Brandenberg and Andersen went on to say, “It was only after the unintended weight loss had occurred that the patient developed the desire to lose more weight or maintain the unsought lower weight.” Of the five cases described in the paper, the sources of weight loss included parasitic infection, medication side effects, post-surgical weight loss, and bereavement.
It is now believed that people with a genetic vulnerability to anorexia respond aberrantly to negative energy balance, allowing anorexia to develop. While it is recognized that the source of this energy imbalance could be intentional or unintentional, Brandenburg and Andersen is the only research paper I have been able to find on the topic.
In my practice, I have seen an adolescent who forgot to eat over a high school exam period. Only after the initial weight loss, she grew anxious about her weight and started more deliberately restricting. In today’s seemingly obese-phobic society, the most common source of energy imbalance is likely dieting, but this is clearly not the only path.

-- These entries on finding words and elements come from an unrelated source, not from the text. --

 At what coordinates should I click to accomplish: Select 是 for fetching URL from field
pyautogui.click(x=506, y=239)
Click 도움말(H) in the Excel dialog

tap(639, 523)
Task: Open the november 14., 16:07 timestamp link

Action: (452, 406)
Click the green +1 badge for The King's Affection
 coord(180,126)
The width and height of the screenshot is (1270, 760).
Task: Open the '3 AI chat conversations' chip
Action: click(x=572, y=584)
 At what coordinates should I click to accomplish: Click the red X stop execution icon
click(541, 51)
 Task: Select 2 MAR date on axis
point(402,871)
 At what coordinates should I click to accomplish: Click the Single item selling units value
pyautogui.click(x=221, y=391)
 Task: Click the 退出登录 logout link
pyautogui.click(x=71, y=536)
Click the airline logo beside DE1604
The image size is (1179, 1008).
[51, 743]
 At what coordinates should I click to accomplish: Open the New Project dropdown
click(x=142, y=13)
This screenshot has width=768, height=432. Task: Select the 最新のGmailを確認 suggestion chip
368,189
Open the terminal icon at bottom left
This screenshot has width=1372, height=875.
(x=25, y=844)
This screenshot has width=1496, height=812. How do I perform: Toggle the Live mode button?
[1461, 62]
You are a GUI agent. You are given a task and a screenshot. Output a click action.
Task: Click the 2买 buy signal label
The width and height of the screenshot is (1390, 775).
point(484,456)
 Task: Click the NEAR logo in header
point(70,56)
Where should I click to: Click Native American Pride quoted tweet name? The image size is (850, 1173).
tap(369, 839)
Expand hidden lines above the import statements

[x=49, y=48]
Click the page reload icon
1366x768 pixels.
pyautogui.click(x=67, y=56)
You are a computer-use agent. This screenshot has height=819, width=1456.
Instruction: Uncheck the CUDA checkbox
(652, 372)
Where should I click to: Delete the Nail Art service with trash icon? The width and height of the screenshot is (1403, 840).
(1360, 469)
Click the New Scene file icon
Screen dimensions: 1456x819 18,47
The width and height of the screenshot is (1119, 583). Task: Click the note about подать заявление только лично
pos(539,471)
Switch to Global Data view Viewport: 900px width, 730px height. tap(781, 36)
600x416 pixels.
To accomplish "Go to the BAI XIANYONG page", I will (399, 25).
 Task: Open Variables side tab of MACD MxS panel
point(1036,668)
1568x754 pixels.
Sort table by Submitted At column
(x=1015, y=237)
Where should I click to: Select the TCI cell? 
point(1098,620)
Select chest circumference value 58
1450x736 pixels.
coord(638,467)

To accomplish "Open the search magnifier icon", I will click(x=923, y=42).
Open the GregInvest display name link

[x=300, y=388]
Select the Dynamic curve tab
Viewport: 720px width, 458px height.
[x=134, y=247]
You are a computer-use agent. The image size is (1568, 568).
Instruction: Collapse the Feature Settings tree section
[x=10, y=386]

Parents on the Around the Dinner Table forum, a moderated online forum for parents and caregivers of eating disorder patients, pondered this same issue and started a poll: “What caused your child’s weight loss, precipitating AN?” The results break down as follows:
Cause | Cases | Percent |
Dieting to lose weight | 77 | 22% |
Trying to eat healthy | 90 | 31% |
Overtraining for athletics | 38 | 13% |
Fasting for religious event / reason | 2 | 0% |
Becoming vegetarian / vegan | 12 | 4% |
Illness | 18 | 6% |
Other, unknown | 44 | 15% |
The finding that 6% of cases were reported as due to illness is remarkably similar to the findings of Brandenberg and Andersen. Furthermore, some of the comments on the FEAST survey relating to the “inadvertent onsets” included:
- “My daughter had pneumonia and lost at least 10 pounds. She gained it back but it became a battle after that to get the weight back off again. Daughter said at some point that weight loss was completely out of her control.”
- “World Vision’s 30-Hour Famine to raise money for starving children in the Third World. Within a week she had decided to lose 30 pounds and off she went.”
- “My daughter started to increase exercise/training for state selection in her chosen sport. Two month’s into daughter’s increase in her training regime she had her wisdom teeth removed and could not eat solid food for 3 weeks….And our story begins!”
Mononucleosis was mentioned. Physical growth without commensurate weight gain also rang true for several parents. While attending the NEDA conference in San Diego, I met a woman who reported that her anorexia developed after weight loss following 15 months of chemotherapy at age 11.
Brandenburg and Andersen concluded, “Physicians in all specialties should be aware that weight loss in predisposed individuals may trigger anorexia nervosa.” However, this is the only paper I have found on the subject, and it is behind a pay wall (not accessible for free to the community). The message is not reaching its intended audience. As others have highlighted, it’s important to draw attention to this issue to dispel the widespread belief that eating disorders “always” start out as a desire to be thin.
Since anorexia nervosa is an illness and not a choice, perhaps a more apt title would have been “Unintentional Weight Loss as a Trigger for Anorexia.”